S’exprimant lors d’une conférence de presse conjointe à Bunia, la capitale de la province de l’Ituri au nord-est et épicentre de l’épidémie d’Ebola, Tedros a déclaré que de telles restrictions pourraient compliquer les efforts de réponse et risquer de décourager la transparence et la confiance, essentielles à la sauvegarde des vies.
« J’appelle les pays qui ont imposé des interdictions de voyage ou des fermetures de frontières à reconsidérer. Ces mesures rendent la réponse plus difficile et découragent la transparence et la confiance qui sauvent des vies, » a déclaré Tedros.
Malgré l’absence de vaccins ou de médicaments spécifiques approuvés, le chef de l’OMS a affirmé que les patients pouvaient encore se rétablir s’ils recevaient des soins médicaux de qualité en temps opportun.

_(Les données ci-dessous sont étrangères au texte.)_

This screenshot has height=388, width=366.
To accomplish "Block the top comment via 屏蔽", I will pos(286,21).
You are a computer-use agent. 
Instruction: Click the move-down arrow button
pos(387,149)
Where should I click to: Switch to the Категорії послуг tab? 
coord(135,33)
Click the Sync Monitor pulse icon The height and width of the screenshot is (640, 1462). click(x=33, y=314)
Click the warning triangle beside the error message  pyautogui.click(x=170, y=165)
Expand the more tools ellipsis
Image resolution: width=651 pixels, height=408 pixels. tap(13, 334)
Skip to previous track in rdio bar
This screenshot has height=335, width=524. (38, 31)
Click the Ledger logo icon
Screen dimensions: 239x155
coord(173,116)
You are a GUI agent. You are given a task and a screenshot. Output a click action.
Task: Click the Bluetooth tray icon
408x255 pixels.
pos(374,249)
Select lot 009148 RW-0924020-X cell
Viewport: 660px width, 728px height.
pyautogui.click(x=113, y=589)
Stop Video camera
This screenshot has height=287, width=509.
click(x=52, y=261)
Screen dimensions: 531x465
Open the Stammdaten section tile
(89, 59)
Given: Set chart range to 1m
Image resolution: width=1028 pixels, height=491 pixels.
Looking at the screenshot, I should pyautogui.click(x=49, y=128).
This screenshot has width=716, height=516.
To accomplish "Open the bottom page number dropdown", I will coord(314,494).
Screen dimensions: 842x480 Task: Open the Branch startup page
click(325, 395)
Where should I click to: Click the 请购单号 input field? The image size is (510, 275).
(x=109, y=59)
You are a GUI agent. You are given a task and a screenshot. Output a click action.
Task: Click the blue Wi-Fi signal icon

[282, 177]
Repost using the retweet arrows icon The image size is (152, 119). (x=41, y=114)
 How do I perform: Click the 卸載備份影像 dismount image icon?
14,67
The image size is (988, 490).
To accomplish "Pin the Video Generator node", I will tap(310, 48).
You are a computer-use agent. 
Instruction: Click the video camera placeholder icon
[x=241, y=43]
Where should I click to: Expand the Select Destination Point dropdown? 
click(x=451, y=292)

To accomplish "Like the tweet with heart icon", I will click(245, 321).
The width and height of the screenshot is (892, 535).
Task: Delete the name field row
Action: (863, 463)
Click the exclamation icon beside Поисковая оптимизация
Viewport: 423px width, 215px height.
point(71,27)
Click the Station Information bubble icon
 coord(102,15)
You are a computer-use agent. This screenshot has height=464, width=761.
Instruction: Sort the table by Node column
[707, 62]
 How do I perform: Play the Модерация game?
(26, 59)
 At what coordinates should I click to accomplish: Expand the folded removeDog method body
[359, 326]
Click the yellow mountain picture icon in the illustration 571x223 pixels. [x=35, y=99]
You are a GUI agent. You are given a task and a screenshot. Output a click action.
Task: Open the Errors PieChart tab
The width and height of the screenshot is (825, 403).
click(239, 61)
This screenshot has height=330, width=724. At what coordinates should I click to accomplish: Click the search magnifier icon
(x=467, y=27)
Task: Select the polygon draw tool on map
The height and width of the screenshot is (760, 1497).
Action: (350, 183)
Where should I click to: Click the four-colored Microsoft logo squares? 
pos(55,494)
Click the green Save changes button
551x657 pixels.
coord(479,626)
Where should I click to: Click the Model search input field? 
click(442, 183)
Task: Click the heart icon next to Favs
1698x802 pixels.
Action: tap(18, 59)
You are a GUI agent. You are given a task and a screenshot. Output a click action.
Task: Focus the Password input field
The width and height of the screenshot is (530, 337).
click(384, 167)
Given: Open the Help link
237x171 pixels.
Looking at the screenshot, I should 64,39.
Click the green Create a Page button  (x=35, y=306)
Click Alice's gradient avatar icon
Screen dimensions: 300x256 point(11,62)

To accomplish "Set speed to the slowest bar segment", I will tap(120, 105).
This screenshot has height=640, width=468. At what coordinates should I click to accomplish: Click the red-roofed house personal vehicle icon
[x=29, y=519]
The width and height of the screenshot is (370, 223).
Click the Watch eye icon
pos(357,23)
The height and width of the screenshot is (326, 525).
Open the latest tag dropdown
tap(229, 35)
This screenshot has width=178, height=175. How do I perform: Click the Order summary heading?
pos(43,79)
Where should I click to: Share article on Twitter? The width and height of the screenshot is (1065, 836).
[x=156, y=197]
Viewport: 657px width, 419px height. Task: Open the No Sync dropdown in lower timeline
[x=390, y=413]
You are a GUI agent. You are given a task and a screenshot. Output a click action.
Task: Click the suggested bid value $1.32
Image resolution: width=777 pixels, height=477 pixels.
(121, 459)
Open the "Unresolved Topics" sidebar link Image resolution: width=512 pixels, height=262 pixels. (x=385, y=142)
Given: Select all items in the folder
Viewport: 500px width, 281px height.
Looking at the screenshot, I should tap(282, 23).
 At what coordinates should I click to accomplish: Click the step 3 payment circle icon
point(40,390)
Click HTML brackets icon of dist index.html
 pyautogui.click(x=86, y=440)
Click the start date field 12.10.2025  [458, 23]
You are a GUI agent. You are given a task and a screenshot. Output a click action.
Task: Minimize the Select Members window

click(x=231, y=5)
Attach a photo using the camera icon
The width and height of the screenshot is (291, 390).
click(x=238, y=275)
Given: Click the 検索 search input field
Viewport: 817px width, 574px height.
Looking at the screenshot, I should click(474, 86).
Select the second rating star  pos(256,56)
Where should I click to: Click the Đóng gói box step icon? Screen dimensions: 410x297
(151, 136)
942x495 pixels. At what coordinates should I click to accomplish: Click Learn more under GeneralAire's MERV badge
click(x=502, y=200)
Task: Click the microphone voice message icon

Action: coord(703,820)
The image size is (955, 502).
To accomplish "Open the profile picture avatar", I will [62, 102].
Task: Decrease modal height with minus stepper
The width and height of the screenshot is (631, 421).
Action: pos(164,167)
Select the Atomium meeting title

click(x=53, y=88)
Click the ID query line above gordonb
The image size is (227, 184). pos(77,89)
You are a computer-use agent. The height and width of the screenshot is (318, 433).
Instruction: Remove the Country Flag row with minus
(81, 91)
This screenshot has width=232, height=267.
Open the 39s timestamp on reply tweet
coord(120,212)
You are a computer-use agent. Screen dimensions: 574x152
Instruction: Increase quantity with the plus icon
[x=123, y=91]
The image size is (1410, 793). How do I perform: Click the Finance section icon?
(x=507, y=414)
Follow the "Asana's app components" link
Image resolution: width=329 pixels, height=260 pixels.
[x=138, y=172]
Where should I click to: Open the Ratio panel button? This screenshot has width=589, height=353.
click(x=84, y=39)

Tedros a précisé que sa visite à Bunia avait également pour objectif de s’engager directement avec les communautés touchées par cette épidémie, pour laquelle plus de 1000 cas suspects ont été signalés.
L’Ouganda a également signalé neuf cas confirmés après avoir détecté deux nouvelles infections dans la capitale, Kampala, a déclaré le ministère de la Santé ougandais vendredi.
Le ministre de la Santé de la RDC, Roger Kamba, a déclaré que le pays vise, « dans le meilleur des scénarios », à contenir et à mettre fin à l’épidémie dans un délai de « quatre à six mois », en se basant sur son expérience dans la réponse aux épidémies et le cours connu de la maladie à virus Ebola.
Il a précisé que la priorité immédiate est de contenir le virus dans les trois provinces touchées — Ituri, Nord-Kivu et Sud-Kivu — et d’empêcher la propagation.
Kamba a également souligné que la capacité de test en laboratoire du pays a été renforcée, sans aucun retard dans l’analyse des échantillons. Environ 900 échantillons ont été testés, dont environ 260 étaient positifs, a-t-il déclaré, ajoutant que le pays a désormais la capacité de traiter tous les échantillons entrants, même si le test quotidien augmente à 200 ou 300 échantillons.